### What is expected
Write down the part of the Liga II season summary between "- Biggest home" and "(30 March 2019)", inclusive, reproducing it word for word.

### Source document

━━━━━━━━━━━━━━━━

Liga II
- Season: 2018–19
- Country: Romania
- Teams: 20
- Promoted: Chindia Târgoviște Academica Clinceni
- Relegated: Luceafărul Oradea Aerostar Bacău ACS Poli Timișoara Balotești Dacia Unirea Brăila
- Matches: 380
- Goals: 1,084 (2.85 per match)
- Top goalscorer: V. Buhăcianu (25) (Aerostar Bacău)
- Biggest home win: Aerostar 9–0 Brăila
- Biggest away win: Brăila 0–8 U Cluj
- Highest scoring: Aerostar 9–1 Metalo. Petrolul 9–1 Brăila
- Longest winning run: 9 matches: Chindia Târgoviște
- Longest unbeaten run: 19 matches: Universitatea Cluj
- Longest winless run: 16 matches: ACS Poli Timișoara Dacia Unirea Brăila Energeticianul
- Longest losing run: 9 matches: Dacia Unirea Brăila
- Highest attendance: 10,000 Petrolul 1–0 U Cluj (30 March 2019)

━━━━━━━━━━━━━━━━

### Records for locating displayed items
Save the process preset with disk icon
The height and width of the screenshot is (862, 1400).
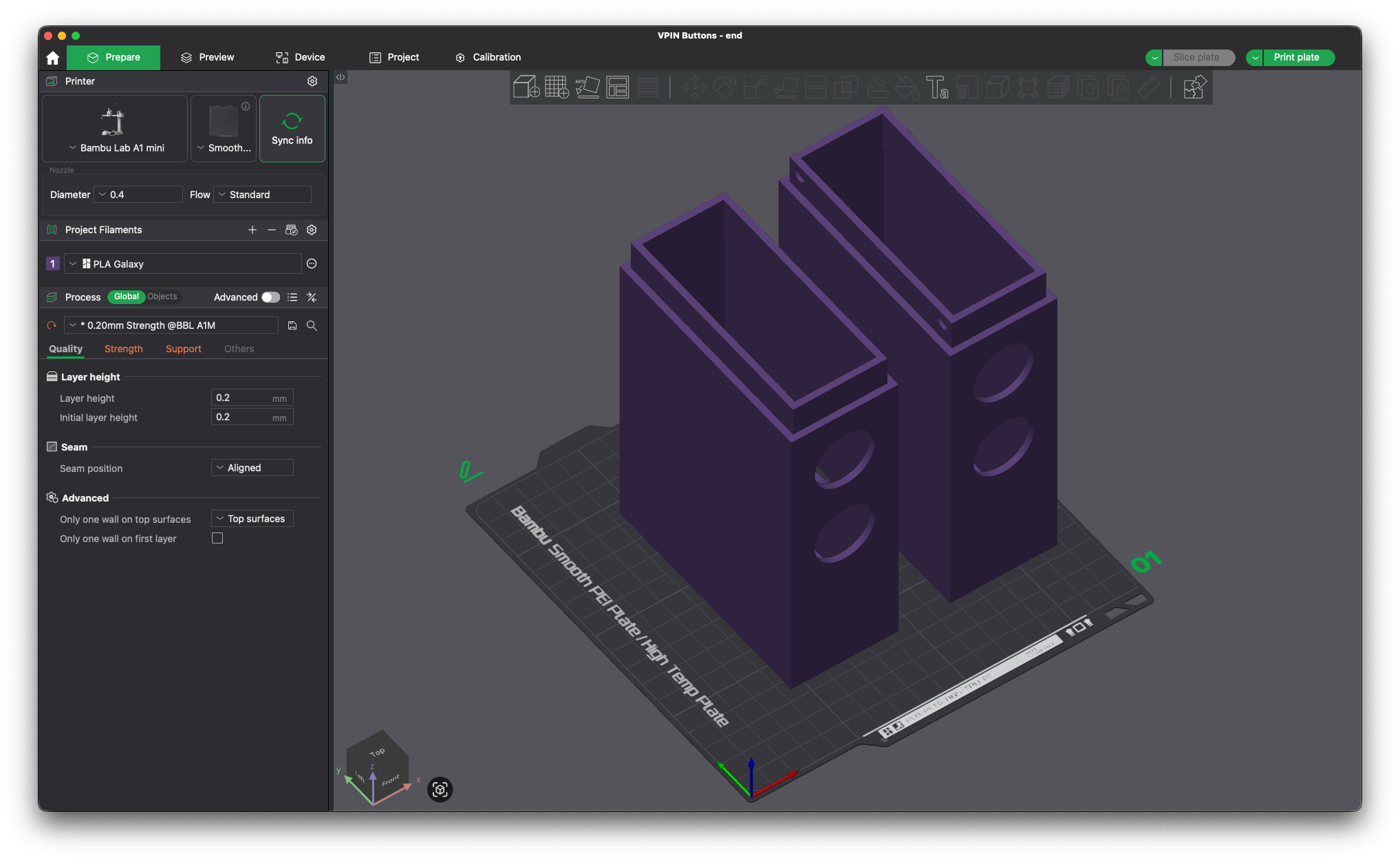(292, 325)

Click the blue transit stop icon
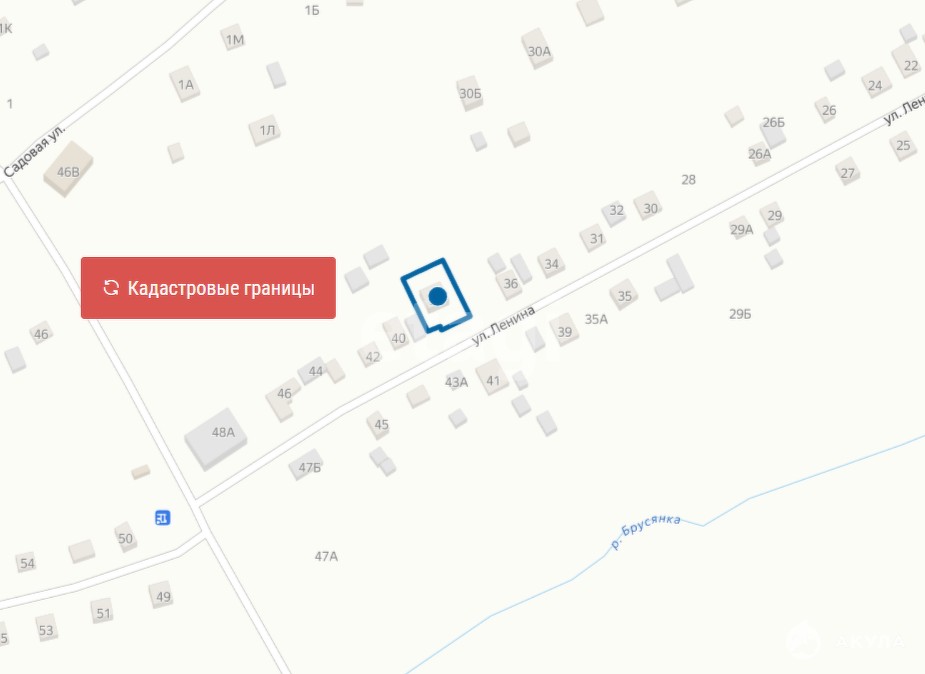(x=163, y=518)
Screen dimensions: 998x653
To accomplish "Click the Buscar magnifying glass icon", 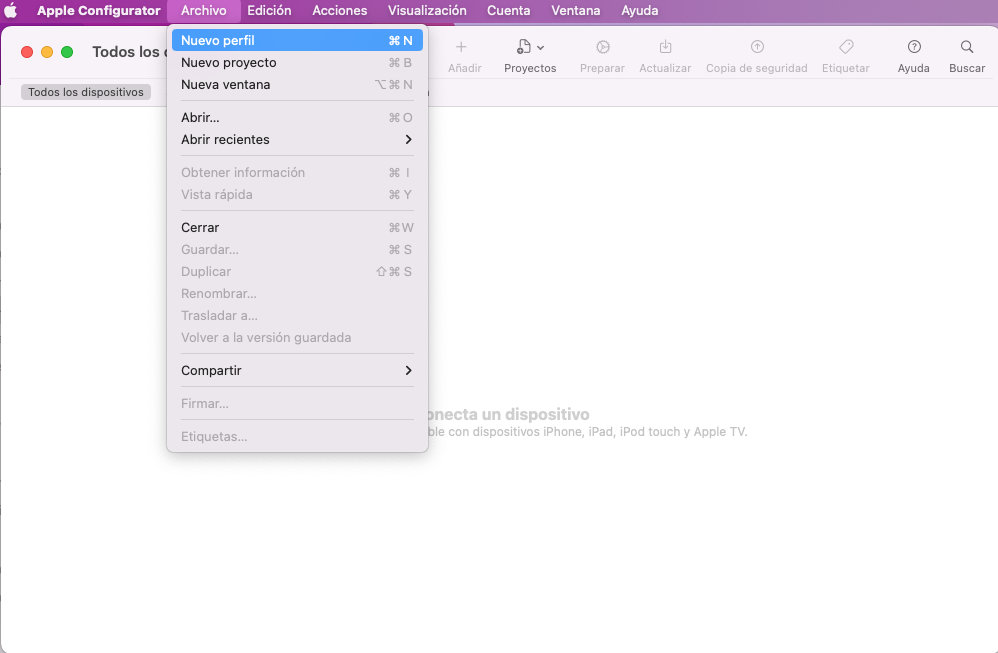I will (966, 46).
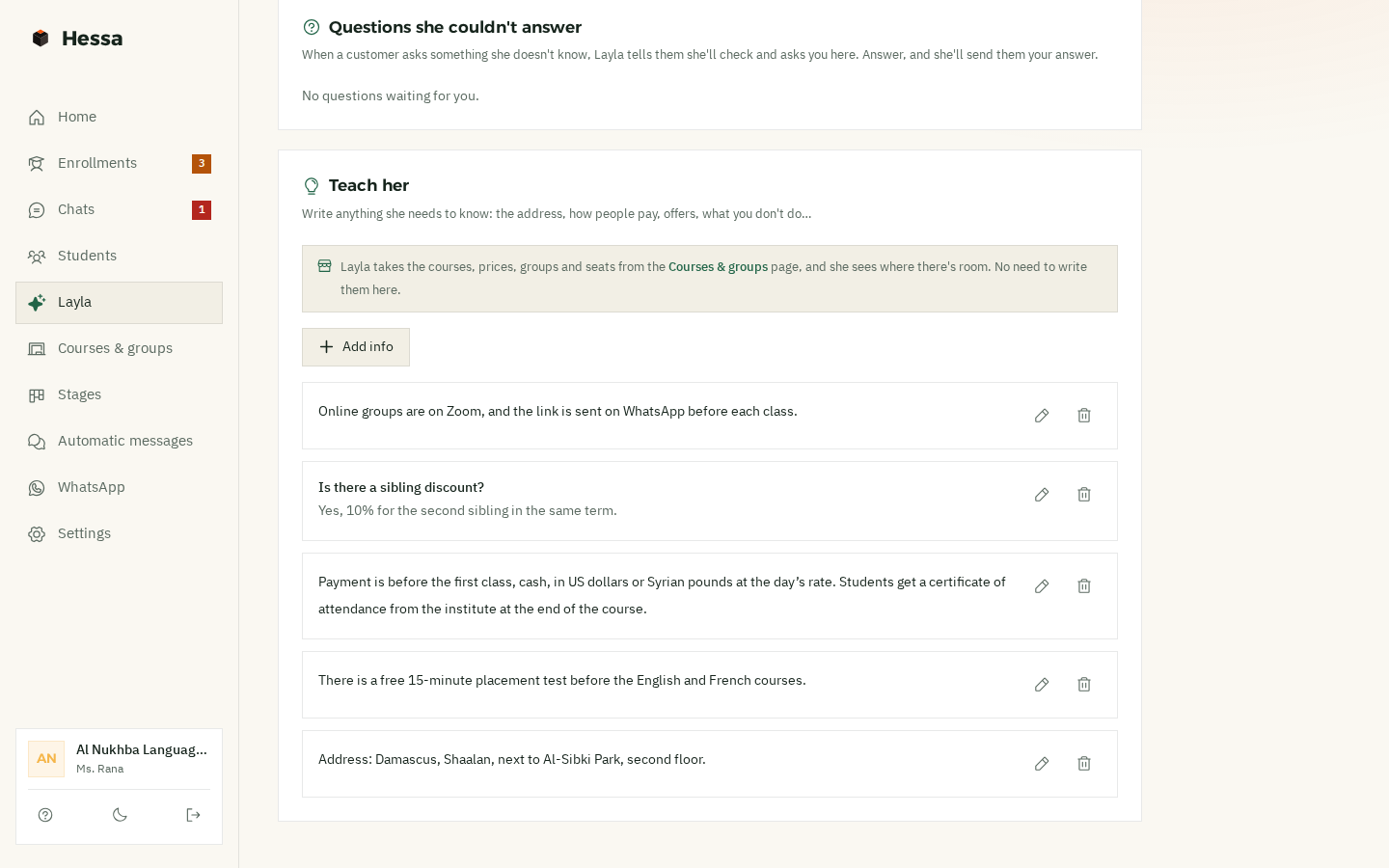Click the Hessa logo
The height and width of the screenshot is (868, 1389).
click(77, 39)
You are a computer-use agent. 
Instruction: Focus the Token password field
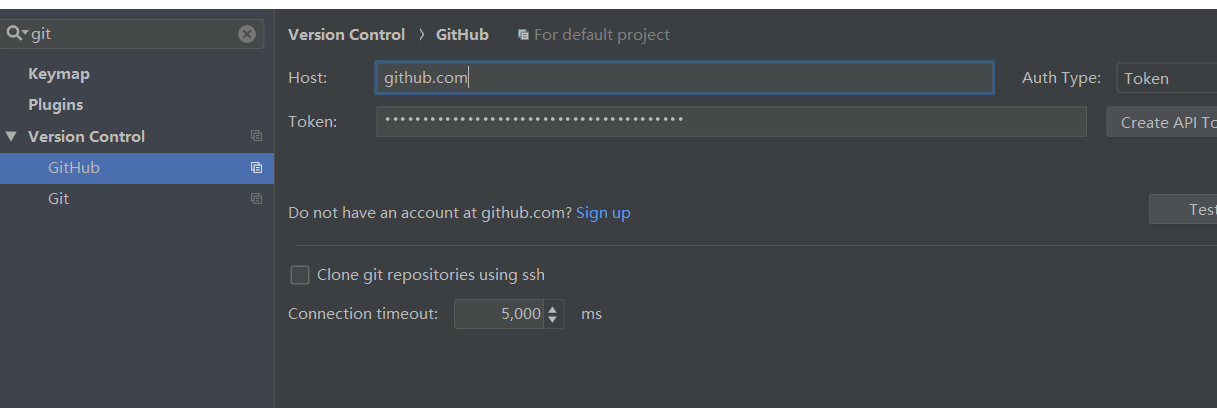731,122
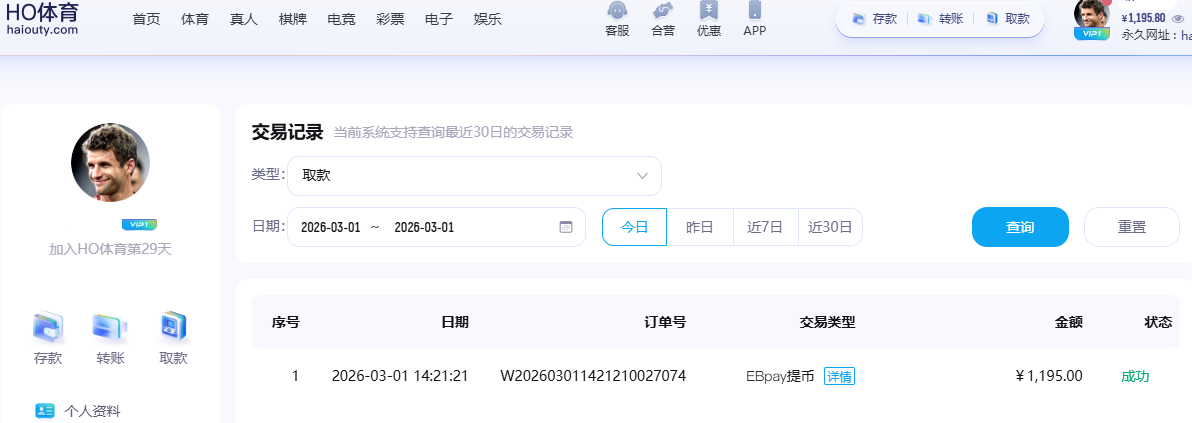
Task: Open the 优惠 promotions icon
Action: (x=708, y=12)
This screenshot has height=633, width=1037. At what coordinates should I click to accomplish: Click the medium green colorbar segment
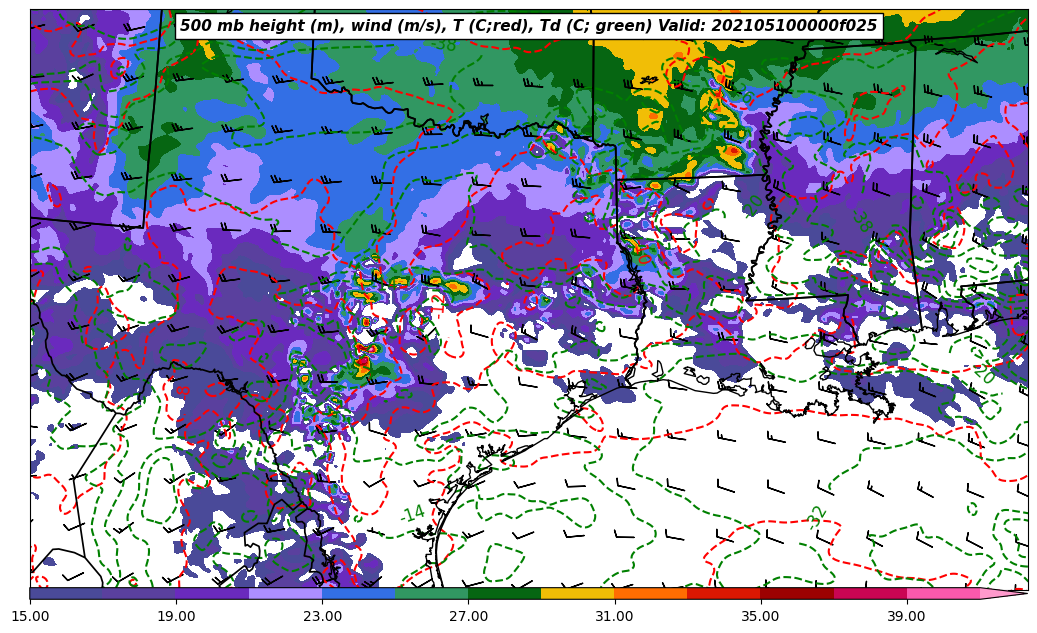[x=431, y=593]
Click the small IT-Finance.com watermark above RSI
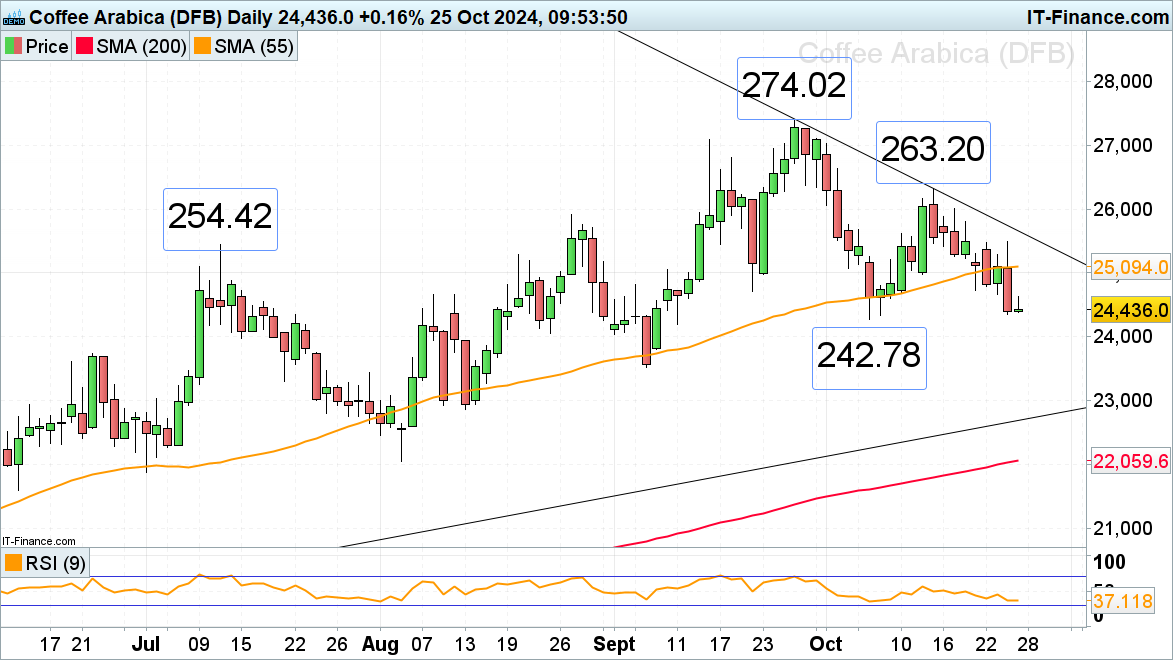The width and height of the screenshot is (1173, 660). 38,541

━━━━━━━━━━━━━━━━

### Finished answer
- Biggest home win: Aerostar 9–0 Brăila
- Biggest away win: Brăila 0–8 U Cluj
- Highest scoring: Aerostar 9–1 Metalo. Petrolul 9–1 Brăila
- Longest winning run: 9 matches: Chindia Târgoviște
- Longest unbeaten run: 19 matches: Universitatea Cluj
- Longest winless run: 16 matches: ACS Poli Timișoara Dacia Unirea Brăila Energeticianul
- Longest losing run: 9 matches: Dacia Unirea Brăila
- Highest attendance: 10,000 Petrolul 1–0 U Cluj (30 March 2019)